The demands of the holiday season can occasionally keep us from performing some of the services and elements of the customer experience that are standard operating procedure during the rest of the year. Maybe the store traffic is too high or the holiday customer just isn’t interested in a particular element. Take serving warm cider. A store that serves its customers warm cider throughout the winter may choose to not do so on last two weekends before Christmas. The store may find that the especially heavy traffic resulted in too many spilled drinks.

But there could be even a more important reason to stop offering the free cider. If the store was unable to keep up with the demand for the cider, the empty cider container would result in disappointed customers. Remember: Failing to fully execute a key element of your customer experience is worse than not offering it all. It’s true. Falling short is worse than not offering it all.

Here’s an example. I recently brought my car to one of those speedy oil change places.

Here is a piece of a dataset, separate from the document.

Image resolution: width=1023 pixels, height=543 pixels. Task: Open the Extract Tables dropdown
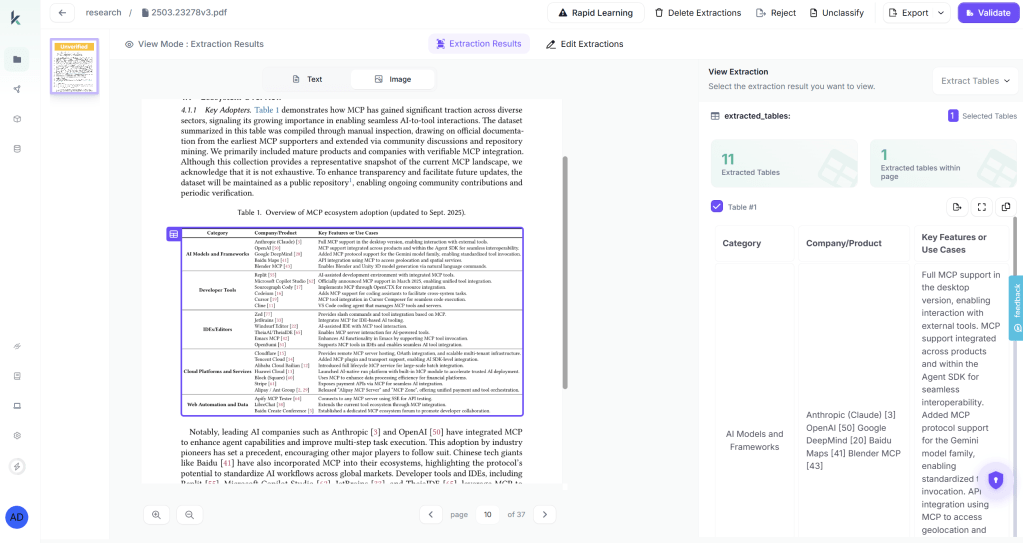pyautogui.click(x=975, y=81)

In the corner of the waiting room was a nice fixture with a sign above it that read “Complimentary gourmet coffee.” Unfortunately the fixture was bare except for some cups. Having a cup of coffee wouldn’t have even crossed my mind if the sign and fixture wasn’t there. But because there were visual cues that I should have gotten a free cup of coffee, I felt that I hadn’t received the full value of doing business with this company. And if they couldn’t keep up with a coffeepot, might they also be missing a few steps while working on my car? Falling short of executing a key element of your customer experience is worse than not offering it all.

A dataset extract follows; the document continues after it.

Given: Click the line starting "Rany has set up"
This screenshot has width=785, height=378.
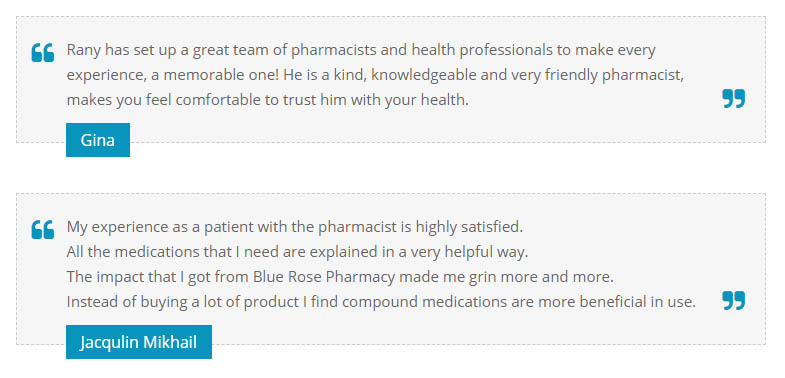Looking at the screenshot, I should pyautogui.click(x=361, y=51).
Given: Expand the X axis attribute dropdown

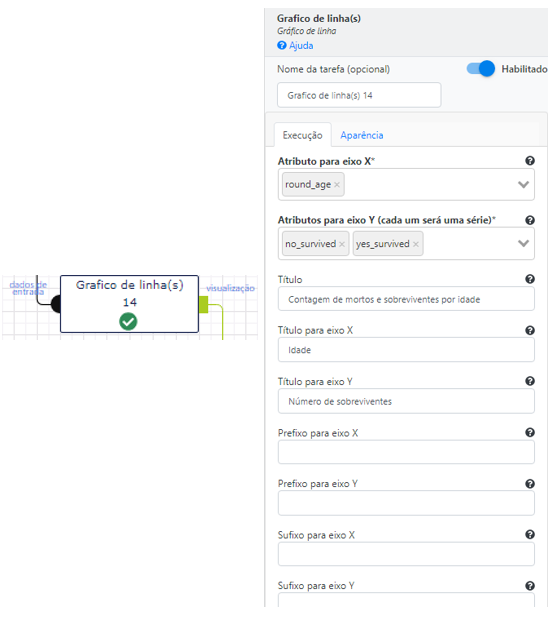Looking at the screenshot, I should click(x=523, y=184).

A greeter who ignores customers is worse than no greeter at all. Having big rolls of wrapping paper in full view of the customer but not offering to gift wrap a customer’s purchase is worse than not offering gift wrapping at all. An empty candy dish is worse than never giving out candy. I think one could most definitely make a case that under-trained sales associates are worse than leaving customers on their own and just having cashiers to ring up purchases. Falling short of executing a key element of your customer experience is worse than not offering it all.

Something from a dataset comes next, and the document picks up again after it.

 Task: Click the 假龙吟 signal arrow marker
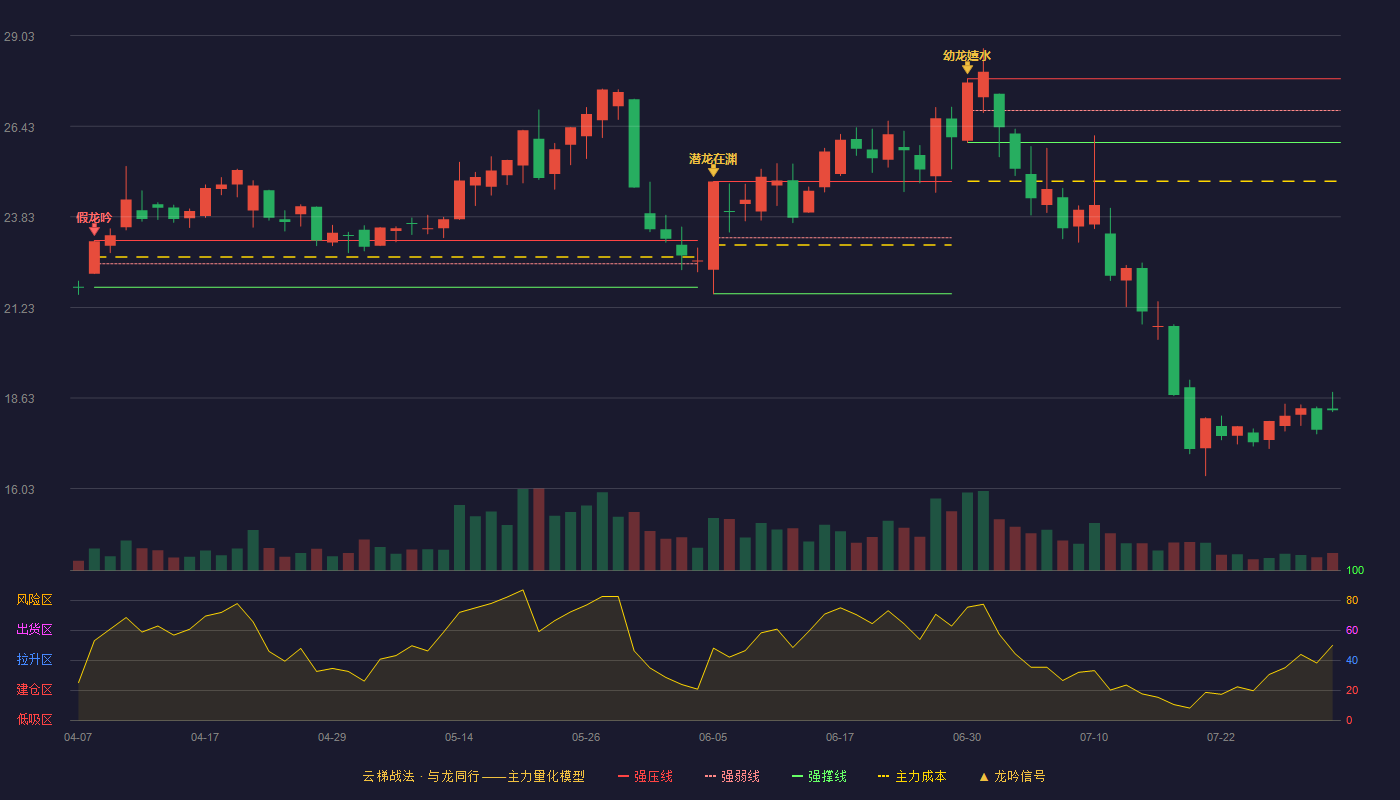point(94,230)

This isn’t just a seasonal issue, either. You see it in stores all of the time. You’ll see an empty brochure rack, or signs that read “No tipping for carryout service” but no one offers to carry out your purchase. Falling short of executing a key element of your customer experience is worse than not offering it all.

So let me ask, are there any changes you need to make to your store this holiday or going forward to ensure that you’re delivering on all of the elements of the customer experience?

Source: Doug Fleener


Saturday, November 11, 2006

Retail Sales Training - Types of Shoppers

In this weekends newspaper, I read an interesting article about 6 different types of shoppers. Here is a quick overview of them:

The Return Artist
This person buys things to feel good. When she gets home she realizes she doesn't need the items so she brings them back.

The Ditherer
This individual has a difficult time making up his mind for a variety of reasons. Sometimes he is concerned he is paying too much, or he is afraid of making a poor buying decision.

The Impulsive
As the name suggests, this person makes impulse buying decisions, and not only for minor purchases. They may not need the item but they have a difficult time saying no.

The Tire Kicker
We've all experienced this person. Shopping is the hobby for this person, not the act of buying. She will try on designer clothes and test drive a luxury vehicle but have no intention of making a buying decision.

The Anti-Shopper
This person thinks shopping is trivial, frivolous and a waste of time. They typically enter a store with the intent to buy a specific item(s) and will not usually buy additional products.

The Junk Junkie
This individual is obsessed with sales and love the art of the deal. . They often shop in secondhand stores, seldoming pay full price for items.

As retailers, it is important to recognize each type of shopper and adapt your approach accordingly in order to get the most from each shopper. I haven't done much research in this area yet, but I have learned a thing or two about selling to different genders and have outlined these strategies in my book.